Stored records
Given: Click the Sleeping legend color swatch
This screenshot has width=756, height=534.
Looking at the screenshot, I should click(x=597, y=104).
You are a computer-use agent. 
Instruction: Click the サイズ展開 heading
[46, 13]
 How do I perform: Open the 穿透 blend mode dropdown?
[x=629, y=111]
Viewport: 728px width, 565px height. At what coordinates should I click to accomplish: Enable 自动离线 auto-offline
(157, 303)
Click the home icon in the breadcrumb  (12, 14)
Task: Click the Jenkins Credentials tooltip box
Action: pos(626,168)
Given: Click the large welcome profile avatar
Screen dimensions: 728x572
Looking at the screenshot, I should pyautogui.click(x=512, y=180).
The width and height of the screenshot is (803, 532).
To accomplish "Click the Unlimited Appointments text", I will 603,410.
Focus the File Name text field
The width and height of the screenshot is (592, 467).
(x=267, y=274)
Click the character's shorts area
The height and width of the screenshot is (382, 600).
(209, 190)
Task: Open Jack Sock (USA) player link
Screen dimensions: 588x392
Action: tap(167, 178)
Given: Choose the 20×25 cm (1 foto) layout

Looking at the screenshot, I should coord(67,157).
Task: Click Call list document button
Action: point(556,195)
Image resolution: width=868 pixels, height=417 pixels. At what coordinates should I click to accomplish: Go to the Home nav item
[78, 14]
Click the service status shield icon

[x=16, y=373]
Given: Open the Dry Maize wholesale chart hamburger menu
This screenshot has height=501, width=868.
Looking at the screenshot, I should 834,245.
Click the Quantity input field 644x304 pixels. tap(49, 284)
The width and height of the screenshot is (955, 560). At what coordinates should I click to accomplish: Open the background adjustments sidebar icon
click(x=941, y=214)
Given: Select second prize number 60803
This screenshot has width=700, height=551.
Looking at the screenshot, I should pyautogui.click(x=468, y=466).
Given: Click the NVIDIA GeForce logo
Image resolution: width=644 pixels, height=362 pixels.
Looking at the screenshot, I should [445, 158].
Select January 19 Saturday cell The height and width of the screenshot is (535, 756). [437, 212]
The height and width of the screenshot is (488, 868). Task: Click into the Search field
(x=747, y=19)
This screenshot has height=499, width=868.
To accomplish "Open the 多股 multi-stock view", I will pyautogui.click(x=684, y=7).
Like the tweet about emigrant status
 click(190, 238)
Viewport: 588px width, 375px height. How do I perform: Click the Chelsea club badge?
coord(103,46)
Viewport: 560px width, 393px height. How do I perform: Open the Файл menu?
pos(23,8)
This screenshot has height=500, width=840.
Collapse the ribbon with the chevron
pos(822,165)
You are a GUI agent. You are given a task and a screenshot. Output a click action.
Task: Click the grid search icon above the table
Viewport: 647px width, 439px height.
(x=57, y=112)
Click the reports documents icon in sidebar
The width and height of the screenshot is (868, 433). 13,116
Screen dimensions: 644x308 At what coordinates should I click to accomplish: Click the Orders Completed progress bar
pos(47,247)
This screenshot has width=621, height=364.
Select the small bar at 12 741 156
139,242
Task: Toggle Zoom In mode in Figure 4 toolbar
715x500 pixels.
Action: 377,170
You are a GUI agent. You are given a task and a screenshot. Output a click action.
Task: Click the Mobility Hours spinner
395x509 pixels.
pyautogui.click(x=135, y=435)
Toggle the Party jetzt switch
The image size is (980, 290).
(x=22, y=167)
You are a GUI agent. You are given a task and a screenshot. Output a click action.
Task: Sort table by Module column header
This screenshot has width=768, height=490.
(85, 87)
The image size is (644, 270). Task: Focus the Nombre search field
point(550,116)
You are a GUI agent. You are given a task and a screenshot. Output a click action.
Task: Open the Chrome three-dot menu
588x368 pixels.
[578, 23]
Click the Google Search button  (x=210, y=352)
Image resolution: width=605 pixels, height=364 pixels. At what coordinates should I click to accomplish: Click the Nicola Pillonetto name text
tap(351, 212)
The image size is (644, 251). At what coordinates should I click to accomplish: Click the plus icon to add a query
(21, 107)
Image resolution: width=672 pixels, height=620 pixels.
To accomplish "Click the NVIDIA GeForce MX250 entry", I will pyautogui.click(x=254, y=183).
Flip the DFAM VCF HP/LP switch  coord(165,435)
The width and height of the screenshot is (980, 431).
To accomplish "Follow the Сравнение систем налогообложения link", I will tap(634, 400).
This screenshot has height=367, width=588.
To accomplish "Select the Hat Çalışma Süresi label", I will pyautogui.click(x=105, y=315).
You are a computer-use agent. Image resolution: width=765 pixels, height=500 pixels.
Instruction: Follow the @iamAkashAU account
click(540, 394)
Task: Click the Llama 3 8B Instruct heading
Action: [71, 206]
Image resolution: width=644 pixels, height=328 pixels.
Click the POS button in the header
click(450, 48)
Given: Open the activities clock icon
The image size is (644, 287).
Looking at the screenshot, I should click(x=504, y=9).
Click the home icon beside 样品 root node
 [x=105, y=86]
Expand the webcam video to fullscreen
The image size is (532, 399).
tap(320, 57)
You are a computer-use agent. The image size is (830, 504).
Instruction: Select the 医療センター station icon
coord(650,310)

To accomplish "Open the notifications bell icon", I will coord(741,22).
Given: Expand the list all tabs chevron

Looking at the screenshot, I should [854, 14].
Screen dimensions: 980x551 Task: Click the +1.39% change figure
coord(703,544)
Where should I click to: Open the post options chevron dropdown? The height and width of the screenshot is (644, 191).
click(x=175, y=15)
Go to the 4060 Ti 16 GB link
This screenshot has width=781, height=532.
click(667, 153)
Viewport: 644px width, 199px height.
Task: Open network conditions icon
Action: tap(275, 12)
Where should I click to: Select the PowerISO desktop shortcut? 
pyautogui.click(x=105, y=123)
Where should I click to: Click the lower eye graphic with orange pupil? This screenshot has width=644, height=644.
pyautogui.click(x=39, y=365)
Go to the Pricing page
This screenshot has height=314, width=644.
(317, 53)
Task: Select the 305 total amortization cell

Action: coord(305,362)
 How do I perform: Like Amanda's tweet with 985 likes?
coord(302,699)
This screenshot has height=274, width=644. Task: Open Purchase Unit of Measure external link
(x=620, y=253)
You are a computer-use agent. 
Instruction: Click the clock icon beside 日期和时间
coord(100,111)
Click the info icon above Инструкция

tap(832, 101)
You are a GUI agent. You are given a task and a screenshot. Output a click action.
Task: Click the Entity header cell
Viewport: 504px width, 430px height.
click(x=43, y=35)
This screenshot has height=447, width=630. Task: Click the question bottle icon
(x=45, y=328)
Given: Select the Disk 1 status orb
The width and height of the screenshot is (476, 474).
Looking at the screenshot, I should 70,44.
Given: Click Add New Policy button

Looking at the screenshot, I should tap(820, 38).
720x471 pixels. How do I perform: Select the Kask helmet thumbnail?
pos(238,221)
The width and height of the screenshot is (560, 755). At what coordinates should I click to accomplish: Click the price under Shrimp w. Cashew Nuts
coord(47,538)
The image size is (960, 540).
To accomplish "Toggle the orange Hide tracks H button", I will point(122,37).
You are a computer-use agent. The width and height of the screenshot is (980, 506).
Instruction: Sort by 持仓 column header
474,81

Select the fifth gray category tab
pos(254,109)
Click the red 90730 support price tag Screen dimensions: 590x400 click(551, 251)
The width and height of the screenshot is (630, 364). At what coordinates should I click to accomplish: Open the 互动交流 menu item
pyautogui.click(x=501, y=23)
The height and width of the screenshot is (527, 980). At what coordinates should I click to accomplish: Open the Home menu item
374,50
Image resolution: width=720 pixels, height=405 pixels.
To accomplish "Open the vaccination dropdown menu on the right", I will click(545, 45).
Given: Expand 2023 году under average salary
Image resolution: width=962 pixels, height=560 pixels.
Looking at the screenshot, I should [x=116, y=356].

Exercise objective:
In full and word for word, restate the data.

Response:
Given: Click the Sleeping legend color swatch
This screenshot has width=756, height=534.
Looking at the screenshot, I should click(x=597, y=104).
You are a computer-use agent. 
Instruction: Click the サイズ展開 heading
[46, 13]
 How do I perform: Open the 穿透 blend mode dropdown?
[x=629, y=111]
Viewport: 728px width, 565px height. At what coordinates should I click to accomplish: Enable 自动离线 auto-offline
(157, 303)
Click the home icon in the breadcrumb  (12, 14)
Task: Click the Jenkins Credentials tooltip box
Action: pos(626,168)
Given: Click the large welcome profile avatar
Screen dimensions: 728x572
Looking at the screenshot, I should pyautogui.click(x=512, y=180).
The width and height of the screenshot is (803, 532).
To accomplish "Click the Unlimited Appointments text", I will 603,410.
Focus the File Name text field
The width and height of the screenshot is (592, 467).
(x=267, y=274)
Click the character's shorts area
The height and width of the screenshot is (382, 600).
(209, 190)
Task: Open Jack Sock (USA) player link
Screen dimensions: 588x392
Action: tap(167, 178)
Given: Choose the 20×25 cm (1 foto) layout

Looking at the screenshot, I should coord(67,157).
Task: Click Call list document button
Action: point(556,195)
Image resolution: width=868 pixels, height=417 pixels. At what coordinates should I click to accomplish: Go to the Home nav item
[78, 14]
Click the service status shield icon

[x=16, y=373]
Given: Open the Dry Maize wholesale chart hamburger menu
This screenshot has height=501, width=868.
Looking at the screenshot, I should 834,245.
Click the Quantity input field 644x304 pixels. tap(49, 284)
The width and height of the screenshot is (955, 560). At what coordinates should I click to accomplish: Open the background adjustments sidebar icon
click(x=941, y=214)
Given: Select second prize number 60803
This screenshot has width=700, height=551.
Looking at the screenshot, I should pyautogui.click(x=468, y=466).
Given: Click the NVIDIA GeForce logo
Image resolution: width=644 pixels, height=362 pixels.
Looking at the screenshot, I should [445, 158].
Select January 19 Saturday cell The height and width of the screenshot is (535, 756). [437, 212]
The height and width of the screenshot is (488, 868). Task: Click into the Search field
(x=747, y=19)
This screenshot has height=499, width=868.
To accomplish "Open the 多股 multi-stock view", I will pyautogui.click(x=684, y=7).
Like the tweet about emigrant status
 click(190, 238)
Viewport: 588px width, 375px height. How do I perform: Click the Chelsea club badge?
coord(103,46)
Viewport: 560px width, 393px height. How do I perform: Open the Файл menu?
pos(23,8)
This screenshot has height=500, width=840.
Collapse the ribbon with the chevron
pos(822,165)
You are a GUI agent. You are given a task and a screenshot. Output a click action.
Task: Click the grid search icon above the table
Viewport: 647px width, 439px height.
(x=57, y=112)
Click the reports documents icon in sidebar
The width and height of the screenshot is (868, 433). 13,116
Screen dimensions: 644x308 At what coordinates should I click to accomplish: Click the Orders Completed progress bar
pos(47,247)
This screenshot has width=621, height=364.
Select the small bar at 12 741 156
139,242
Task: Toggle Zoom In mode in Figure 4 toolbar
715x500 pixels.
Action: 377,170
You are a GUI agent. You are given a task and a screenshot. Output a click action.
Task: Click the Mobility Hours spinner
395x509 pixels.
pyautogui.click(x=135, y=435)
Toggle the Party jetzt switch
The image size is (980, 290).
(x=22, y=167)
You are a GUI agent. You are given a task and a screenshot. Output a click action.
Task: Sort table by Module column header
This screenshot has width=768, height=490.
(85, 87)
The image size is (644, 270). Task: Focus the Nombre search field
point(550,116)
You are a GUI agent. You are given a task and a screenshot. Output a click action.
Task: Open the Chrome three-dot menu
588x368 pixels.
[578, 23]
Click the Google Search button  (x=210, y=352)
Image resolution: width=605 pixels, height=364 pixels. At what coordinates should I click to accomplish: Click the Nicola Pillonetto name text
tap(351, 212)
The image size is (644, 251). At what coordinates should I click to accomplish: Click the plus icon to add a query
(21, 107)
Image resolution: width=672 pixels, height=620 pixels.
To accomplish "Click the NVIDIA GeForce MX250 entry", I will pyautogui.click(x=254, y=183).
Flip the DFAM VCF HP/LP switch  coord(165,435)
The width and height of the screenshot is (980, 431).
To accomplish "Follow the Сравнение систем налогообложения link", I will tap(634, 400).
This screenshot has height=367, width=588.
To accomplish "Select the Hat Çalışma Süresi label", I will pyautogui.click(x=105, y=315).
You are a computer-use agent. Image resolution: width=765 pixels, height=500 pixels.
Instruction: Follow the @iamAkashAU account
click(540, 394)
Task: Click the Llama 3 8B Instruct heading
Action: [71, 206]
Image resolution: width=644 pixels, height=328 pixels.
Click the POS button in the header
click(450, 48)
Given: Open the activities clock icon
The image size is (644, 287).
Looking at the screenshot, I should click(x=504, y=9).
Click the home icon beside 样品 root node
 [x=105, y=86]
Expand the webcam video to fullscreen
The image size is (532, 399).
tap(320, 57)
You are a computer-use agent. The image size is (830, 504).
Instruction: Select the 医療センター station icon
coord(650,310)

To accomplish "Open the notifications bell icon", I will coord(741,22).
Given: Expand the list all tabs chevron

Looking at the screenshot, I should [854, 14].
Screen dimensions: 980x551 Task: Click the +1.39% change figure
coord(703,544)
Where should I click to: Open the post options chevron dropdown? The height and width of the screenshot is (644, 191).
click(x=175, y=15)
Go to the 4060 Ti 16 GB link
This screenshot has width=781, height=532.
click(667, 153)
Viewport: 644px width, 199px height.
Task: Open network conditions icon
Action: tap(275, 12)
Where should I click to: Select the PowerISO desktop shortcut? 
pyautogui.click(x=105, y=123)
Where should I click to: Click the lower eye graphic with orange pupil? This screenshot has width=644, height=644.
pyautogui.click(x=39, y=365)
Go to the Pricing page
This screenshot has height=314, width=644.
(317, 53)
Task: Select the 305 total amortization cell

Action: coord(305,362)
 How do I perform: Like Amanda's tweet with 985 likes?
coord(302,699)
This screenshot has height=274, width=644. Task: Open Purchase Unit of Measure external link
(x=620, y=253)
You are a computer-use agent. 
Instruction: Click the clock icon beside 日期和时间
coord(100,111)
Click the info icon above Инструкция

tap(832, 101)
You are a GUI agent. You are given a task and a screenshot. Output a click action.
Task: Click the Entity header cell
Viewport: 504px width, 430px height.
click(x=43, y=35)
This screenshot has height=447, width=630. Task: Click the question bottle icon
(x=45, y=328)
Given: Select the Disk 1 status orb
The width and height of the screenshot is (476, 474).
Looking at the screenshot, I should 70,44.
Given: Click Add New Policy button

Looking at the screenshot, I should tap(820, 38).
720x471 pixels. How do I perform: Select the Kask helmet thumbnail?
pos(238,221)
The width and height of the screenshot is (560, 755). At what coordinates should I click to accomplish: Click the price under Shrimp w. Cashew Nuts
coord(47,538)
The image size is (960, 540).
To accomplish "Toggle the orange Hide tracks H button", I will point(122,37).
You are a computer-use agent. The width and height of the screenshot is (980, 506).
Instruction: Sort by 持仓 column header
474,81

Select the fifth gray category tab
pos(254,109)
Click the red 90730 support price tag Screen dimensions: 590x400 click(551, 251)
The width and height of the screenshot is (630, 364). At what coordinates should I click to accomplish: Open the 互动交流 menu item
pyautogui.click(x=501, y=23)
The height and width of the screenshot is (527, 980). At what coordinates should I click to accomplish: Open the Home menu item
374,50
Image resolution: width=720 pixels, height=405 pixels.
To accomplish "Open the vaccination dropdown menu on the right", I will click(545, 45).
Given: Expand 2023 году under average salary
Image resolution: width=962 pixels, height=560 pixels.
Looking at the screenshot, I should [x=116, y=356].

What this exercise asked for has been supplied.